Anyone who makes broad sweeping generalizations speaks with some bias. :wink: I have downloaded “warez” in the past and run 'em in a sandbox before letting them loose on my system. If you handle every downloaded file as if it were dangerous, you don’t have much to worry about…

The version of the software isn’t the same as the licensing agreement you enter into upon buying the software.

Maybe…Maybe not. What makes you think i can’t get a high paying job?

Don’t bet on it. A friend changed jobs two weeks ago; he’s earning twice as much as he was but hasn’t stopped whinging since…

Phil

You likely have installed security updates for applications but just didn’t realize it. You upgrade an application, like QuickTime, to a new version for the new features but also get some security updates along with it.

Programs like QuickTime, iTunes, Sun’s Java runtime, and many others will periodically check for new versions and alert you that a new version is available. Sometimes those new versions are just feature upgrades, sometimes they are security updates.

Part of being secure is in who your friends are and where you go on the internet. But you still need to be aware of what baddies are out there and the different ways they can get on your system. Bad files are out there. If you hang out with good people and don’t go to the badlands areas of the internet your not likely to see those sorts of files, but they’re there and in the wild.

A recent case of infected MS Office files looks to be motivated by corporate espionage: PowerPoint Zero-Day Attack Points to Corporate Espionage. Targeted attacks. The vulnerability that was used is now well known in the blackhat circles and will likely be making the rounds more widely now looking for unpatched victims. Microsoft issued an update for Office 2000, 2002, and 2003. No updates for older versions of Office. If older versions were vulnerable they still are vulnerable and no patch will be available (other than upgrading to a more recent version of Office).

No. I mean exactly as I said. Anyone who runs an exe that they got from Limewire is a fool.

You are also a fool if you think you can verify that a file isn’t infected with some new rootkit by running in a sandbox before letting it loose on your system.

Unless you can verify your warez are clean by verifying an MD5 hash to a known good, there is no reliable way to know if the file is clean.

I won’t put QT, iXxxx, Java, etc on my machine, due to philosophical reasons.

Like I said, I run old apps, there usually is no need to upgrade, and when I have I’ve sometimes encountered problems (for example I put a recent version of Acrobat Reader on here and it seems to have messed up the registry and won’t let me completely uninstall it, nor reinstall a previous version, so one day I’ll fix it by reinstalling the OS and an earlier version of AR)

my most used apps are versions from 5-10 years ago.
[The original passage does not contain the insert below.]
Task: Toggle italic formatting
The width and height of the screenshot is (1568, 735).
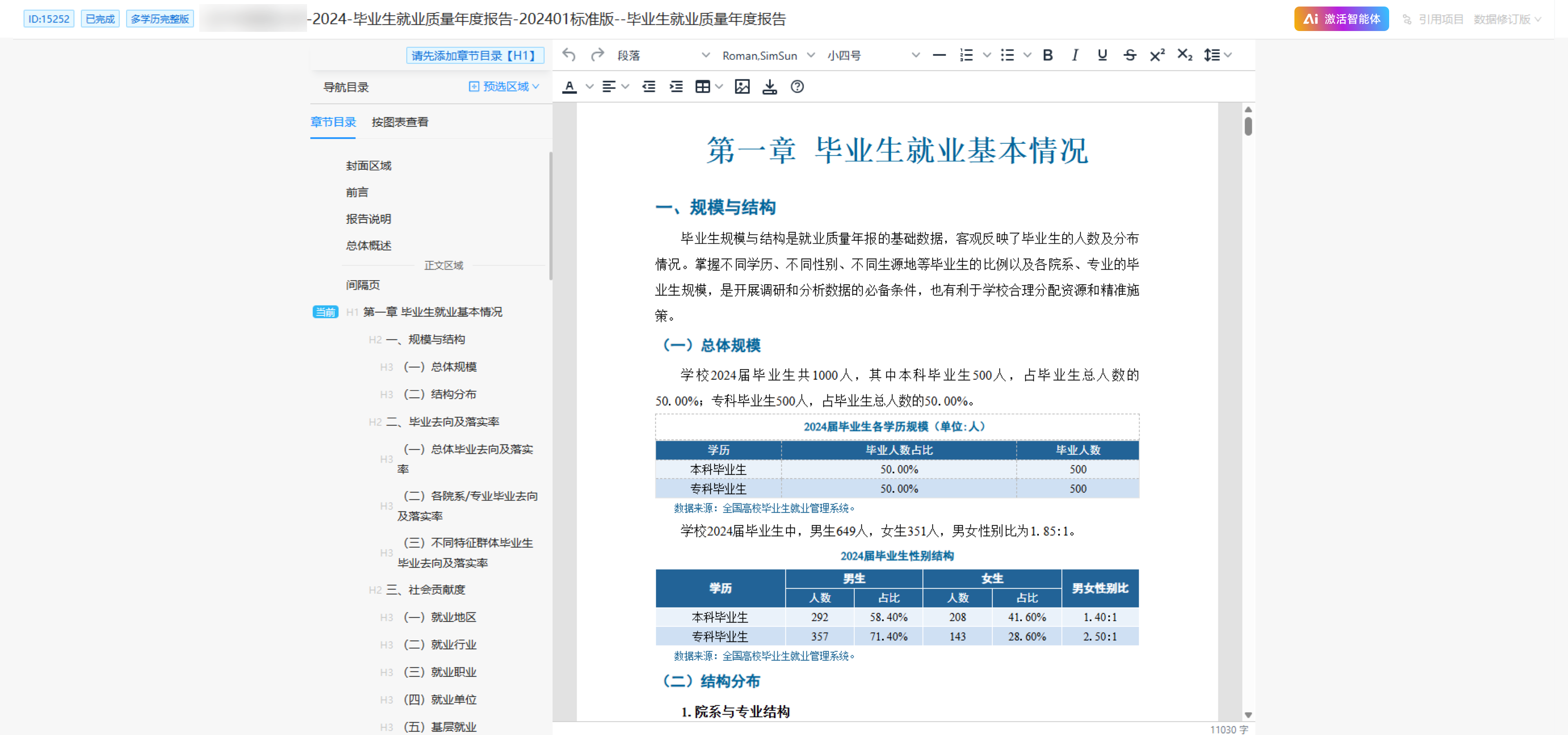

Winamp 2.666, Paint Shop Pro version 3, office 97, WS FTP 5, etc.

yup, and being cautious apparently pays big dividends…it’s worked for me so far!

Old versions of Winamp have several known vulnerabilities. There is a zlib vulnerability and a skin file vulnerability, and others that affect old versions like 2.6 and 2.7.

Running old versions of software can leave you with security holes and force you to upgrade in order to close them. It sucks, but that’s the current state of computing.

One thing you can do to protect an old version of Office, like Office 97, is to install the current versions of the Microsoft viewers for Office documents. Microsoft has free viewers available for Word, Excel, Powerpoint, and Visio. Install the viewers and configure them so that files open in the viewer by default instead of the full Office application. Any documents that you get from email should be opened in the viewer. Make sure that the web browser opens up DOC files in the Word viewer, etc.

Microsoft Viewers download

thanks for the info! and your concern. I don’t ever open any downloaded files with winamp (skins? who needs that?), and rarely open office documents that come from other people. And never any that people send me “out of the blue”.